Friday, April 8, 2011
Lively Weekend on Campus
How fitting, considering that it is Admitted Student Weekend, as well as the weekend of the Writing Center Fellowship competition. It can be hoped that all visiting students are served well by these events.
- Ben B '13
Wednesday, April 6, 2011
Photo of the Week: Seashells
Monday, April 4, 2011
Reminiscing the Past: Part VIII
by Amber Caylor
I pull my sweater tight around me to prevent the cool morning from sneaking inside. The chill nips at my cheeks and nose, but it’s still early. The sun promises to warm the air around me. At the entrance to the cemetery, the tombstones are large and beautifully crafted, but I pass by them, trekking down the hill to the older part of the cemetery.
The older sections of cemeteries are always my favorite. They are full of lost stories of the people resting in the earth, joined by all those who knew and loved them. Sometimes even the engravings on the stones have been worn away, leaving those resting there nameless to this world.
I try my best to avoid walking on the graves. Many people don’t bother, but I was always taught that it was disrespectful to stand above where someone has permanently been laid to rest. The newer section is easy to get through, with tombstones in clear rows. Once I get to the older part of the cemetery, avoiding them becomes more difficult. They don’t line up to make paths, so I nearly trip weaving through them. Many of these older graves are from the early 1900s, with the names still easily read. I decide to plop down in a stretch of grass.

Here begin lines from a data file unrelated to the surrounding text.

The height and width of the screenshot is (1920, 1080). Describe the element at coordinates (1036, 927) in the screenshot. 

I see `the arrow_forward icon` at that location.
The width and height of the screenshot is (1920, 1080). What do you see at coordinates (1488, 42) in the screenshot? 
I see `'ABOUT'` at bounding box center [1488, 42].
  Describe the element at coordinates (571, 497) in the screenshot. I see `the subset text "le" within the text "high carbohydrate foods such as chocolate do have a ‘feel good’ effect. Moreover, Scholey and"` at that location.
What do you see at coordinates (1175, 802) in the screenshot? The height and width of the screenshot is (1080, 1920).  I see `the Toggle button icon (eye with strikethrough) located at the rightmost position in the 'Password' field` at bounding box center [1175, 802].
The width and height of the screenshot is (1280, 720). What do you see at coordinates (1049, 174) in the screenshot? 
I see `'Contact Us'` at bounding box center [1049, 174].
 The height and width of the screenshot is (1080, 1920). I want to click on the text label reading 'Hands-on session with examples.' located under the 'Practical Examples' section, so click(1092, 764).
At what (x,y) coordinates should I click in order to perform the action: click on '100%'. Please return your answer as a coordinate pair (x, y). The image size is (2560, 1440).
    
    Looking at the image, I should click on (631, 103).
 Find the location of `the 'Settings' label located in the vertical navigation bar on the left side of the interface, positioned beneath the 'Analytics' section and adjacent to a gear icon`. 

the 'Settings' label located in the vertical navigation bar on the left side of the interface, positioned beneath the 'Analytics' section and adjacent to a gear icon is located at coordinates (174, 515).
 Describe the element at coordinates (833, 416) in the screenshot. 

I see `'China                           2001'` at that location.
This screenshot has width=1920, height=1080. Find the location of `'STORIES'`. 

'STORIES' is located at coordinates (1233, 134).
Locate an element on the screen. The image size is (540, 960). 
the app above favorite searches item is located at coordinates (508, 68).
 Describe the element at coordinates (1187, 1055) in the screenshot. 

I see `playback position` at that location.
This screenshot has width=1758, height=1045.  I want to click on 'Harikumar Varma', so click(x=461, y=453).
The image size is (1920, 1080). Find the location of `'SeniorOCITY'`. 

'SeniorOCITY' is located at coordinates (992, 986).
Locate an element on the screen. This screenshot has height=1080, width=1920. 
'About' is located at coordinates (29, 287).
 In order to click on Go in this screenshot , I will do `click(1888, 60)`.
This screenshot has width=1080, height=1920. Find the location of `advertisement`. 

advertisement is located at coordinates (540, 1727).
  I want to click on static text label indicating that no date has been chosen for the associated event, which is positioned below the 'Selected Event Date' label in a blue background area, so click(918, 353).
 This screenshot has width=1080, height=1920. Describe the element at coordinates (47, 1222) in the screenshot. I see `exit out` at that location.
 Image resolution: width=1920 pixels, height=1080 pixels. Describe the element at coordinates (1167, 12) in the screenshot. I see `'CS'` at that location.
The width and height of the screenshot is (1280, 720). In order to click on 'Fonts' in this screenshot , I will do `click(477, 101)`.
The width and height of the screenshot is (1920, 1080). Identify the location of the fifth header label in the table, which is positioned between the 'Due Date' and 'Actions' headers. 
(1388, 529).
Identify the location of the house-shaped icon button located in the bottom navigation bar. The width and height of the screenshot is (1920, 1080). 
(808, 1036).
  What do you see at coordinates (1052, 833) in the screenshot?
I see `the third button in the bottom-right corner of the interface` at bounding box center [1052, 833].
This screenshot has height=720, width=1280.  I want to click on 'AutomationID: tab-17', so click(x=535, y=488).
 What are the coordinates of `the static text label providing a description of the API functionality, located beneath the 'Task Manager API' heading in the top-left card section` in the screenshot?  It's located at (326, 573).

The cemetery is so peaceful and, strangely, alive. Golden flowers are in bloom, the grass vibrantly green, and I hear cows mooing in the distance. I usually picture cemeteries as dark, creepy, full of shadows and straight out of a horror film. This is not that place. This isn’t a place of death. It’s a place to celebrate life.
I look at the tombstones near me and see a small, flat one that simply says, “MOTHER.” The woman’s name, date of birth and date of death are a mystery. The weather hasn’t worn away the engravings; her loved ones simply chose to memorialize her as Mother, leaving off everything else.
Initially, this lack of name saddens me. Names are so connected with our identities that without them, we don’t know ourselves. This woman lies nameless in the ground, lacking an identity. Perhaps her tombstone is simple because the family didn’t have enough money for something more detailed.
Yet, I probably understand this woman better than if her name had been emblazoned on the stone. I know she was a mother. Every day she loved and cared for her children. I can imagine her tucking them into bed under a warm, heavy quilt and making them pancakes and bacon in the morning. Her family thought of her as such a wonderful mother that they chose to remember her for eternity as mother and nothing else. For her, mother is her identity, not her name.
Today, I attempt to capture a piece of someone’s story. It’s only a minuscule piece of a mother I never knew, but I remembered her. I thought of her. She was not forgotten.
Friday, April 1, 2011
Writing Center Suddenly Abloom with Poetry
The perfect cup of coffee eludes me.
There is no coffee at the pump,
nor is there any in the carafe,
and it is too early to even think of the word
decaf.
It takes me five minutes and twenty-three seconds
to make the coffee,
but I need to fill the sugar in the meantime.
There's no milk in the fridge,
so thick, syrupy cream must do.
Someone jacked my mug a week ago,
so one of the twenty-five cent
Goodwill mugs must service.
My sub-par cup of coffee,
cradled between anatomically incorrect sea turtles
and a whale with a lazy eye
will have to do.
Another fun Poem is just titled Poem, by Grant Stevens. It speaks to us from 9pm on Monday.
P is for the Pie I eat.
O is for the Orchid Forms
E is for the Energy I feel.
M is for the moment when
the orchid forms are done
and I eat pie
and am energized.
These and more can be found on the pillar just inside the Writing Center, and there are even more on Moodle that will probably find their way here in the future. This has been an interesting sort of project for consultants, and in my experience, we would enjoy similar projects in the future.